Clarification on default behavior for incremental append sync

Hi Team! I have implemented a custom connector using the Python CDK and am currently wondering about the persistence of state when syncs fail. Namely, if a sync fails, is the state still persistent and used in the next sync?
I’ve been trying to find an answer myself and came across Periodically checkpoint state during syncs · Issue #2627 · airbytehq/airbyte · GitHub, where it seems mid-stream persistence has been implemented (?), but I can’t find details about what changed. In my case, it’s okay if the state is not to persistet if a sync fails, because I can handle duplicate records after re-triggering the sync in the destination. However, I’m not sure what is the default behavior right now. I also read about the section Checkpointing state (see here Incremental Streams - Airbyte Documentation) section in the docs, which seem to be for persisting state mid-stream, but I have not implemented any of the two methods. Am I correct that state is only persistent at the end of a successful sync, if I haven’t used one of the two checkpointing state methods?

Hey @Timo

Let me summarize and clarify the default behaviors around state checkpointing:

  1. State checkpointing is available on incremental sync only.
  2. It happens after a stream slices was entirely red or when the counter of records matches the state_checkpoint_interval value.
  3. If you both use stream slices and state_checkpoint_interval the checkpointing happens when the record count matches the state_checkpoint_interval within a stream slice.

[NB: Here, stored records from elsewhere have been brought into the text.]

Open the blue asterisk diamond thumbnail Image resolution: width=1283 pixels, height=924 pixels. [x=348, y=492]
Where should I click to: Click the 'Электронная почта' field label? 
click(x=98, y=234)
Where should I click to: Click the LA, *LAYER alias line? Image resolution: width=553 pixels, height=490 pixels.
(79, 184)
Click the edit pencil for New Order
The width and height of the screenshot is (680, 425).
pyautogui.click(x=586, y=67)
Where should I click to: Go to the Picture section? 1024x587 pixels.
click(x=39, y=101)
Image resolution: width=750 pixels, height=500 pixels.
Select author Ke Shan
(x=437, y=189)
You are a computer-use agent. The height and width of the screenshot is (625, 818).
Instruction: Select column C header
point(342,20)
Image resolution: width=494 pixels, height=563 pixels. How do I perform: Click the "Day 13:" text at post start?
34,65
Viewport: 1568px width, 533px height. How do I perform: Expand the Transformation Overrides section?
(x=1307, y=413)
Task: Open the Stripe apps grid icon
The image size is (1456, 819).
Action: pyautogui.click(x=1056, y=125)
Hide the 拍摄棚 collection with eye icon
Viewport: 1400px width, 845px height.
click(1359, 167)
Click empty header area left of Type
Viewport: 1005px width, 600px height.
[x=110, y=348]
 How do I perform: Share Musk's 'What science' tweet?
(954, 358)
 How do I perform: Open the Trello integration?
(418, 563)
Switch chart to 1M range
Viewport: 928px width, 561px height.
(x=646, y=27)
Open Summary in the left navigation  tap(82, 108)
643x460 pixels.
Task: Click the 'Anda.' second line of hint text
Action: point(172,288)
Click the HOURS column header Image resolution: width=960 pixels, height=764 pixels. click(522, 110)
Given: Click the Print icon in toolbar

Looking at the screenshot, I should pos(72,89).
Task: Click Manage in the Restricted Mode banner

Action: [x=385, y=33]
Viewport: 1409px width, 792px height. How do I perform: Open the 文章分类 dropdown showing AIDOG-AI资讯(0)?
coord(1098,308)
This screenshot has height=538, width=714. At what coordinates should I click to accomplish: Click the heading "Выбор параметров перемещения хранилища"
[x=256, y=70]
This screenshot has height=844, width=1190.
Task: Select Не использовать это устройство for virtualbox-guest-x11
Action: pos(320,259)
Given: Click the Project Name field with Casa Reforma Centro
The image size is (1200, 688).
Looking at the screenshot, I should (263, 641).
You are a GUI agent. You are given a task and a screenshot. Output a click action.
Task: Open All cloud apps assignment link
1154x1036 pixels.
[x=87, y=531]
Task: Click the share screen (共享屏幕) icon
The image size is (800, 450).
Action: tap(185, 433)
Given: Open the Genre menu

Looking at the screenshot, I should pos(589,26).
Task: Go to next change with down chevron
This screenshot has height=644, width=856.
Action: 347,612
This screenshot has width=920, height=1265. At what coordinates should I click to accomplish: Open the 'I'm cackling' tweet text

Am I correct that state is only persistent at the end of a successful sync, if I haven’t used one of the two checkpointing state methods?

No, because the state is checkpointed after successful read of a stream slice or after reading a batch of records corresponding to state_checkpoint_interval. It avoids the need of re-reading already successfully synced data.

Hi augustin,
thanks for the quick reply! Just a follow up. In my custom connector, I’m using
state_checkpoint_interval = math.inf to not save state in after a set number of read records at the moment, and furthermore I have not overwritten the default stream_slices method in the Python cdk (see here airbyte/core.py at 8500fef4133d3d06e16e8b600d65ebf2c58afefd · airbytehq/airbyte · GitHub). So I have not defined what a stream slice is in my case. Can it still happen that the state is saved before a sync has successfully completed (e.g. after some data has been flushed and inserted in the destination)?

PS: I understand the benefits of making state saves mid-sync, and will think about changing the custom connector to make use of it, but the current implementation did not foresee saving of state if the sync was not entirely successful.

Hey @Timo,
What’s the parent class of your incremental stream?

If you don’t want to benefit from the state checkpointing I’d rather set state class attribute to None and not set state_checkpoint_interval as it already defaults to None .

It inherits from HttpStream (airbyte_cdk.sources.streams.http). I see that there is a (new ?) IncrementalMixin now, but the current implementation does not make use of that Mixin.

IncrementalMixin was recently added to the CDK to simplify incremental implementation and state management. The get_updated_state is now deprecated, so feel free to use the new IncrementalMixin.